» **Texte présenté**:
··········

6. Aux termes de l'article L. 111-6 du code de l'entrée et du séjour des étrangers et du droit d'asile : " La vérification de tout acte d'état civil étranger est effectuée dans les conditions définies par l'article 47 du code civil ". L'article 47 du code civil dispose que : " Tout acte de l'état civil des Français et des étrangers fait en pays étranger et rédigé dans les formes usitées dans ce pays fait foi, sauf si d'autres actes ou pièces détenus, des données extérieures ou des éléments tirés de l'acte lui-même établissent, le cas échéant après toutes vérifications utiles, que cet acte est irrégulier, falsifié ou que les faits qui y sont déclarés ne correspondent pas à la réalité. ". Lorsque la venue d'une personne en France a été autorisée au titre du regroupement familial, l'autorité consulaire n'est en droit de rejeter la demande de visa dont elle est saisie à cette fin que pour des motifs d'ordre public au nombre desquels figure le défaut de valeur probante des actes d'état civil produits.
7. Pour refuser de délivrer le visa sollicité, le chef de la section visa de l'ambassade de France au Cameroun s'est fondé sur la circonstance que le document d'état civil produit en vue d'établir l'identité et la filiation du jeune E... F... n'est pas authentique.

··········

» **Extraits d'enregistrements**:
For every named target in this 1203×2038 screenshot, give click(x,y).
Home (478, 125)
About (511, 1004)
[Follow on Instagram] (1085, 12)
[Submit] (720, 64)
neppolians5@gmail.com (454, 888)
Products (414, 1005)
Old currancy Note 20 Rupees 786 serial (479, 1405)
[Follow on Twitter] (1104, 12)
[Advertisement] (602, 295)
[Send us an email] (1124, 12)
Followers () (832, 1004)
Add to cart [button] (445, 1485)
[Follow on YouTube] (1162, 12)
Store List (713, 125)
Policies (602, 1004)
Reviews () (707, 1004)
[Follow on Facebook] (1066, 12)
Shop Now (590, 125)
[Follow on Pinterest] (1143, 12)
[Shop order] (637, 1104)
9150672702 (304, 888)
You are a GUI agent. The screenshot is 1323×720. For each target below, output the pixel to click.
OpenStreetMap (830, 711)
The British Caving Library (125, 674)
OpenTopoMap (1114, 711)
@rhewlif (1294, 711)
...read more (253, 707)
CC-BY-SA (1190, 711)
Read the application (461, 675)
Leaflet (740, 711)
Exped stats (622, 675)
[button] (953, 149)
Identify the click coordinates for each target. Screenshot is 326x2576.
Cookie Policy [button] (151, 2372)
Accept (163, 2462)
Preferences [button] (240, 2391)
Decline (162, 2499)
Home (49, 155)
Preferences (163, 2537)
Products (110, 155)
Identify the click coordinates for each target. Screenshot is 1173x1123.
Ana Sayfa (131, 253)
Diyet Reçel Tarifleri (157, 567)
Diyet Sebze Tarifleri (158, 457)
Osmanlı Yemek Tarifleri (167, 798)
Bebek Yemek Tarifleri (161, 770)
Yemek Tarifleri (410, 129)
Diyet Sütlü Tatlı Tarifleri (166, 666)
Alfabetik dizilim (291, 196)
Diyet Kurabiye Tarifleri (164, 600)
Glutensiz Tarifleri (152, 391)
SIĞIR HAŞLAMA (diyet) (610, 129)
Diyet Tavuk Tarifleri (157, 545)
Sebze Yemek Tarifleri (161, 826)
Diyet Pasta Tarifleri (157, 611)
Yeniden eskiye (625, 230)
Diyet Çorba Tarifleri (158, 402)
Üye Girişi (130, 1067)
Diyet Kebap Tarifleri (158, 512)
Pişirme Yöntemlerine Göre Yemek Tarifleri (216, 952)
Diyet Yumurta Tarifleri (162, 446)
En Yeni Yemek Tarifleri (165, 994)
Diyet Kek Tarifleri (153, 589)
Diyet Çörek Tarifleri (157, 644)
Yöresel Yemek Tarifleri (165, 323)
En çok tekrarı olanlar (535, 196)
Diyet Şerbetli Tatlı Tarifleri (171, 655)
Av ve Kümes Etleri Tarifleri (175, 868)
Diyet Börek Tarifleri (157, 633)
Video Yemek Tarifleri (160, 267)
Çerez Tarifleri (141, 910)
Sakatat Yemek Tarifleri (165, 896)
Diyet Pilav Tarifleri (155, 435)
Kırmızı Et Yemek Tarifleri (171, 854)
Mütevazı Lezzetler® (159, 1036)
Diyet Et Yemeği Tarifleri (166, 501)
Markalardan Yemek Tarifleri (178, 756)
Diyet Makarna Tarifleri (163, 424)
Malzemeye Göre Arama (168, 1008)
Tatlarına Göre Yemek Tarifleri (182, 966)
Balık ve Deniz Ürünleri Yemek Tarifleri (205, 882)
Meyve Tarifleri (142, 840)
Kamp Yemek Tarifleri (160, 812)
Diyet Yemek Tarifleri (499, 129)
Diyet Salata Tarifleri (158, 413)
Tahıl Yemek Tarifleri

··········

» **Travail à effectuer**:
1. Substituez « probant » à « authentique » en reproduisant le passage du texte présenté qui débute aux mots « 7. Pour refuser » et s'achève après « n'est pas authentique. ».
2. Poursuivez le texte sur le refus de visa à partir de sa dernière phrase.
Les enregistrements sont sans rapport avec le texte présenté.

» **Réponses aux consignes**:
1.
7. Pour refuser de délivrer le visa sollicité, le chef de la section visa de l'ambassade de France au Cameroun s'est fondé sur la circonstance que le document d'état civil produit en vue d'établir l'identité et la filiation du jeune E... F... n'est pas probant.

2.
8. Les premiers juges, après avoir relevé qu'à la suite de la levée d'acte effectuée par le ministre, l'acte 087/97 transmis par Mme B... correspond en réalité à une autre personne, que le maire de la commune de Campo a attesté que seul l'acte de cette tierce personne a pu être retrouvé dans les registres d'état civil et que la possession d'état ne pouvait être constatée, ont estimé que le lien de filiation entre la requérante et le jeune E... F... ne pouvait être regardé comme établi.
9. Pour contester cette appréciation Mme B... produit devant la cour un jugement du tribunal de premier degré de Kribi du 13 juin 2019 sur la base duquel a été établi un acte de naissance de l'enfant daté du 28 mars 2020.
10. Toutefois, alors que les autorités consulaires n'ont pu procéder à l'examen de l'authenticité de ce document et qu'il n'est ni établi ni même allégué qu'une circonstance aurait pu faire obstacle à ce que l'intéressée produise ce document devant le tribunal administratif avant que celui-ci ne se prononce, la production du jugement du tribunal de Kribi et du nouvel acte de naissance, au demeurant établis postérieurement au constat par l'autorité consulaire du caractère frauduleux des pièces fournies par la requérante, n'est pas, en l'espèce, de nature à permettre de regarder comme établi le lien de filiation allégué.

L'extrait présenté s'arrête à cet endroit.